RECORDS FOR THE EXERCISE.
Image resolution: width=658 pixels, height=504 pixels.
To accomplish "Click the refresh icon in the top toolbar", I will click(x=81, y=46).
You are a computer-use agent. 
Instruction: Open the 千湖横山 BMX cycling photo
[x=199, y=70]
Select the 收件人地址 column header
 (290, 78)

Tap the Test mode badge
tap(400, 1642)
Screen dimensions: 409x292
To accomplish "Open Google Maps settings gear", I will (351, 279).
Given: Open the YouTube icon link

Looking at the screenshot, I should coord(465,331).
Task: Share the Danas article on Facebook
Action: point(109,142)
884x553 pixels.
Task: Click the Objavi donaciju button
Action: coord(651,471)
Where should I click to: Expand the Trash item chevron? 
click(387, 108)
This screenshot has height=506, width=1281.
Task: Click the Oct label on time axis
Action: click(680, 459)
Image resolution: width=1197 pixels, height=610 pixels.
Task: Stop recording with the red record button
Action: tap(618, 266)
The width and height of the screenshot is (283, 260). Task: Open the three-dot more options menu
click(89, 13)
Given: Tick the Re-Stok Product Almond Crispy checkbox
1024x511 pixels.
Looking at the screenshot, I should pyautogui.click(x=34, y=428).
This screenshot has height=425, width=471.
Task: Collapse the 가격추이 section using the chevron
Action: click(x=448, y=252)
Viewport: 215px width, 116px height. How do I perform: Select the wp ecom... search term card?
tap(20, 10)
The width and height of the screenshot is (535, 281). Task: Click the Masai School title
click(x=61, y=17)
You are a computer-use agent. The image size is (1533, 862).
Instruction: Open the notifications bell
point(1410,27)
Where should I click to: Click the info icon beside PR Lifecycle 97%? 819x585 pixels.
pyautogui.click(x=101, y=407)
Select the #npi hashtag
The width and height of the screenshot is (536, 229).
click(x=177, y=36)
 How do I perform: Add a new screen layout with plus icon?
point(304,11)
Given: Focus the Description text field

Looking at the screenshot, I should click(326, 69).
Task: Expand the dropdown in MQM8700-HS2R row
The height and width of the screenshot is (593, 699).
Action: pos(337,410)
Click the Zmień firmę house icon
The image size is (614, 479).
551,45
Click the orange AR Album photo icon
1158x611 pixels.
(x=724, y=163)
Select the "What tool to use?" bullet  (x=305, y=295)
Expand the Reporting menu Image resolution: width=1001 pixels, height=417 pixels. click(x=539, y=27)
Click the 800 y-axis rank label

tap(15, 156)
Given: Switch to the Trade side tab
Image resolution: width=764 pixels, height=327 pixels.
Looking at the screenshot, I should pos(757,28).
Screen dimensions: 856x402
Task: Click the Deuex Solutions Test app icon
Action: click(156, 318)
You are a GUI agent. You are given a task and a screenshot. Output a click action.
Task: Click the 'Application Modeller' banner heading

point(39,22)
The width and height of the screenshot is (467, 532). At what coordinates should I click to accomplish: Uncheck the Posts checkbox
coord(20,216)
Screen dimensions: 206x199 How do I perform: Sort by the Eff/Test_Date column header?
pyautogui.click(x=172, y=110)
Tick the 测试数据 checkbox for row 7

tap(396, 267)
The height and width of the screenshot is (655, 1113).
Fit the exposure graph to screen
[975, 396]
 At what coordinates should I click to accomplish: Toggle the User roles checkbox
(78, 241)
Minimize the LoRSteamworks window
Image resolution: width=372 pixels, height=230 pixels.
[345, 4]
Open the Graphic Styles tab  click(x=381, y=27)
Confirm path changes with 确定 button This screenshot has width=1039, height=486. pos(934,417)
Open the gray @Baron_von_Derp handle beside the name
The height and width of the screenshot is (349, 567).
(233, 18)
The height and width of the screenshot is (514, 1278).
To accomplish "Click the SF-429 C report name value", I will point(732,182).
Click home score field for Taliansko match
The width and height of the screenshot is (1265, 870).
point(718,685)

WHAT YOU SHOULD DO.
Write out, word for word, the line containing "Click the orange AR Album photo icon" and every line after it to the end of the data above.

OUTPUT OF THE EXERCISE.
Click the orange AR Album photo icon
1158x611 pixels.
(x=724, y=163)
Select the "What tool to use?" bullet  (x=305, y=295)
Expand the Reporting menu Image resolution: width=1001 pixels, height=417 pixels. click(x=539, y=27)
Click the 800 y-axis rank label

tap(15, 156)
Given: Switch to the Trade side tab
Image resolution: width=764 pixels, height=327 pixels.
Looking at the screenshot, I should pos(757,28).
Screen dimensions: 856x402
Task: Click the Deuex Solutions Test app icon
Action: click(156, 318)
You are a GUI agent. You are given a task and a screenshot. Output a click action.
Task: Click the 'Application Modeller' banner heading

point(39,22)
The width and height of the screenshot is (467, 532). At what coordinates should I click to accomplish: Uncheck the Posts checkbox
coord(20,216)
Screen dimensions: 206x199 How do I perform: Sort by the Eff/Test_Date column header?
pyautogui.click(x=172, y=110)
Tick the 测试数据 checkbox for row 7

tap(396, 267)
The height and width of the screenshot is (655, 1113).
Fit the exposure graph to screen
[975, 396]
 At what coordinates should I click to accomplish: Toggle the User roles checkbox
(78, 241)
Minimize the LoRSteamworks window
Image resolution: width=372 pixels, height=230 pixels.
[345, 4]
Open the Graphic Styles tab  click(x=381, y=27)
Confirm path changes with 确定 button This screenshot has width=1039, height=486. pos(934,417)
Open the gray @Baron_von_Derp handle beside the name
The height and width of the screenshot is (349, 567).
(233, 18)
The height and width of the screenshot is (514, 1278).
To accomplish "Click the SF-429 C report name value", I will point(732,182).
Click home score field for Taliansko match
The width and height of the screenshot is (1265, 870).
point(718,685)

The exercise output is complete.